## WORK TO COMPLETE
In the records below, find the line that contains "The width and height of the screenshot is (800, 800)." and the line that contains "Viewport: 1024px width, 553px height.". Set down exactly those lines and every line between them, and nothing more.

======== SOURCE RECORDS

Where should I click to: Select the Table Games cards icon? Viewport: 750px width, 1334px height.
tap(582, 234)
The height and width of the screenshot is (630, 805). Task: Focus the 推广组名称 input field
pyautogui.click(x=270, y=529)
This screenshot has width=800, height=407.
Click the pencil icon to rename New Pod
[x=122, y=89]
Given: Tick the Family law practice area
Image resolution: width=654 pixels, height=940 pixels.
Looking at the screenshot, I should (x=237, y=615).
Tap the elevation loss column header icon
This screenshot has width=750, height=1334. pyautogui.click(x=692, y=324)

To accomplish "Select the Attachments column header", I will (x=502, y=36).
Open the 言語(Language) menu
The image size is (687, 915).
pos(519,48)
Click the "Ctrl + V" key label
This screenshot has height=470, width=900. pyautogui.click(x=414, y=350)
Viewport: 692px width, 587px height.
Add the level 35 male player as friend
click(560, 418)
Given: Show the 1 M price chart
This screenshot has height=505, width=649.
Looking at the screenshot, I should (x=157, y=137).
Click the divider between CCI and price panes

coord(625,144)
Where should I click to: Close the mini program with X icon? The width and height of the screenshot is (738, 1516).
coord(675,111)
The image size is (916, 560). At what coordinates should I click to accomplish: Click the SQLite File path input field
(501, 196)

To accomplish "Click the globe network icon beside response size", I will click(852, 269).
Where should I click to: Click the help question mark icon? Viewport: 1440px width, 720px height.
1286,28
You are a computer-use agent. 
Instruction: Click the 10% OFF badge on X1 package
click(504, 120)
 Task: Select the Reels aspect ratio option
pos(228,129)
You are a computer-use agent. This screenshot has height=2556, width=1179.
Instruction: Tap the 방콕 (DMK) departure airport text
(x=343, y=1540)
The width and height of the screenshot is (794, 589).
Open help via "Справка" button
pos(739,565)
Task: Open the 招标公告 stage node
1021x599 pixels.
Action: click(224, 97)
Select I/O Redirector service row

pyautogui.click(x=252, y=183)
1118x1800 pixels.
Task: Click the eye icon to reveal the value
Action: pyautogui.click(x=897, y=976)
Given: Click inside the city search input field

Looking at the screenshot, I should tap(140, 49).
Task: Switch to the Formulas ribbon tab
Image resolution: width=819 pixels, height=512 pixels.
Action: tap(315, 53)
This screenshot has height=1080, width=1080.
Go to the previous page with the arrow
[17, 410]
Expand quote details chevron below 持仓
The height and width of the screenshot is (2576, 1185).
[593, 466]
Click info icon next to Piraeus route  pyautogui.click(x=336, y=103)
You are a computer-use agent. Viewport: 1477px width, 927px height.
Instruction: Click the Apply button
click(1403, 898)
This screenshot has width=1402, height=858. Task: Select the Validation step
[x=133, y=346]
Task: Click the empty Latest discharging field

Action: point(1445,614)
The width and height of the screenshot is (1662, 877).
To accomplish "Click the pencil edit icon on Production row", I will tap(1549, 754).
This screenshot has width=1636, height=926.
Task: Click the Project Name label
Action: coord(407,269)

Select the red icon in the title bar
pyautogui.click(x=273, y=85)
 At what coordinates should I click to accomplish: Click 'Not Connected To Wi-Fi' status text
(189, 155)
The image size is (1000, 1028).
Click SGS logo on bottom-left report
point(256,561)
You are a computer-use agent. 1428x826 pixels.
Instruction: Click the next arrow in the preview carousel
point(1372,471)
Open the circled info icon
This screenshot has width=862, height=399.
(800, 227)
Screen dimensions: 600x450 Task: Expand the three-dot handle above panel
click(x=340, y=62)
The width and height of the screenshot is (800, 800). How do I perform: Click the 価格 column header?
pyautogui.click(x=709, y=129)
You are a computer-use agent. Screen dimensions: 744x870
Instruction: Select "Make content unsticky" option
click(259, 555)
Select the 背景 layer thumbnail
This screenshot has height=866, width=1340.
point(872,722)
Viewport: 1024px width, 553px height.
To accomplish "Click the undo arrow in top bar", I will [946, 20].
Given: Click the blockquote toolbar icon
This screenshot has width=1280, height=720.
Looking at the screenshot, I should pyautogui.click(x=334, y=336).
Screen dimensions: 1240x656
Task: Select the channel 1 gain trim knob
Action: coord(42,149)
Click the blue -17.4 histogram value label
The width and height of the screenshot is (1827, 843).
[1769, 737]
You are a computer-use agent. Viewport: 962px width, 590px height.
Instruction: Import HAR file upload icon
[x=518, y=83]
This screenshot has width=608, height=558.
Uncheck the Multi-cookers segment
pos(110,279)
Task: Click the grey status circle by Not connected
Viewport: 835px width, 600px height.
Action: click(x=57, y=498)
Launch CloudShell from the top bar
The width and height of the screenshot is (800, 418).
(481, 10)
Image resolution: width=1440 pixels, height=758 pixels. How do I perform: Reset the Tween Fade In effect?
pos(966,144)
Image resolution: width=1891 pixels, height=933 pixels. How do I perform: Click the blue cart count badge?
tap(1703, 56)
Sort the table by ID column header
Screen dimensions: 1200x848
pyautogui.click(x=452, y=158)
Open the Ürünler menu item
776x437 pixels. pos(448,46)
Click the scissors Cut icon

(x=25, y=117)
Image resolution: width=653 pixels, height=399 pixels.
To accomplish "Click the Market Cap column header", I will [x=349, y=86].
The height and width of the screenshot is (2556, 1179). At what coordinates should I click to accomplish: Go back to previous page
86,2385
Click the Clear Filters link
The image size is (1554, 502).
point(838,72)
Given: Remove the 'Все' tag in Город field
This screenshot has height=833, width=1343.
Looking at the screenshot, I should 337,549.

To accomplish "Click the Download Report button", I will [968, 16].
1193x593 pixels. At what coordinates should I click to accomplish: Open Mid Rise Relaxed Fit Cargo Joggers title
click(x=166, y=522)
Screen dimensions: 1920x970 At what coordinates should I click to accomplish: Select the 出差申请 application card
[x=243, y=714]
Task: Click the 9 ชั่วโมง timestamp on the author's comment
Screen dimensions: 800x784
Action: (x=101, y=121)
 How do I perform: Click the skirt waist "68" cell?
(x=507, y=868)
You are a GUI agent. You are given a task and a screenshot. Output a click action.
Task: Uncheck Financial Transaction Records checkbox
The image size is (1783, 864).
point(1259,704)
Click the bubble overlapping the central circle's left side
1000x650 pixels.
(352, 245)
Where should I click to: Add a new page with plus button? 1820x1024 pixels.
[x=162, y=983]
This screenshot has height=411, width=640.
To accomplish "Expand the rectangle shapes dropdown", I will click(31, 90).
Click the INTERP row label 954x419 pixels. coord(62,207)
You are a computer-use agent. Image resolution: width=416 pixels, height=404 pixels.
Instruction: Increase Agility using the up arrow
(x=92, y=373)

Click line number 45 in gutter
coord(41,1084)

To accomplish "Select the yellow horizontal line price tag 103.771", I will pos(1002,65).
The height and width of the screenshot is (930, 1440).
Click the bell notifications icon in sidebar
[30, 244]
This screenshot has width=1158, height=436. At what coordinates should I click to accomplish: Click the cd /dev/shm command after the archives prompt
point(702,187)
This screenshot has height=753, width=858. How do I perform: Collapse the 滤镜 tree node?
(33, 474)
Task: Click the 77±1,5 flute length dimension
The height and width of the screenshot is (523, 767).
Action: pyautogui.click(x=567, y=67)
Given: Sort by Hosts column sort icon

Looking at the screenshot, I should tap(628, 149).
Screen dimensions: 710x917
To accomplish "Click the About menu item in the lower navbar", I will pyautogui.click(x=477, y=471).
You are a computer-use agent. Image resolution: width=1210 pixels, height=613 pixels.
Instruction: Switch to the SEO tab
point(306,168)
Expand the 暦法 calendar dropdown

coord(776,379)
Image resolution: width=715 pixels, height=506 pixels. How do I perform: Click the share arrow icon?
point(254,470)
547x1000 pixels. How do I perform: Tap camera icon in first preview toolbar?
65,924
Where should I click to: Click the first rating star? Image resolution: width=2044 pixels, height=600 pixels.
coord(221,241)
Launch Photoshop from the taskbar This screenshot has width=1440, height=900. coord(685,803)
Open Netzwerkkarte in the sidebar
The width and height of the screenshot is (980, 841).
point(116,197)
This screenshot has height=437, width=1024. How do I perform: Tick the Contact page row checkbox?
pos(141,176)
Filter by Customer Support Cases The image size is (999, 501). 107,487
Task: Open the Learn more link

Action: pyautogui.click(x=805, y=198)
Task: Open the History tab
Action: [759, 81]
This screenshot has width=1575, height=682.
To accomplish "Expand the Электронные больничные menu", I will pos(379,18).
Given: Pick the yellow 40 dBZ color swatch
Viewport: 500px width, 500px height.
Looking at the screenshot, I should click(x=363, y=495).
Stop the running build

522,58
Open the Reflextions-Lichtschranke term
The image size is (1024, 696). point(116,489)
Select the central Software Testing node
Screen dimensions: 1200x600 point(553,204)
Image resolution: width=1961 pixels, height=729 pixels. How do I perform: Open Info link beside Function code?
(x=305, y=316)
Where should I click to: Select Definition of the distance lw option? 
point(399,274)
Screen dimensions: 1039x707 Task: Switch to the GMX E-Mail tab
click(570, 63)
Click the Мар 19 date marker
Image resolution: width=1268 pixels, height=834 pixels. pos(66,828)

================

## OUTPUT FOR THIS TASK
The width and height of the screenshot is (800, 800). How do I perform: Click the 価格 column header?
pyautogui.click(x=709, y=129)
You are a computer-use agent. Screen dimensions: 744x870
Instruction: Select "Make content unsticky" option
click(259, 555)
Select the 背景 layer thumbnail
This screenshot has height=866, width=1340.
point(872,722)
Viewport: 1024px width, 553px height.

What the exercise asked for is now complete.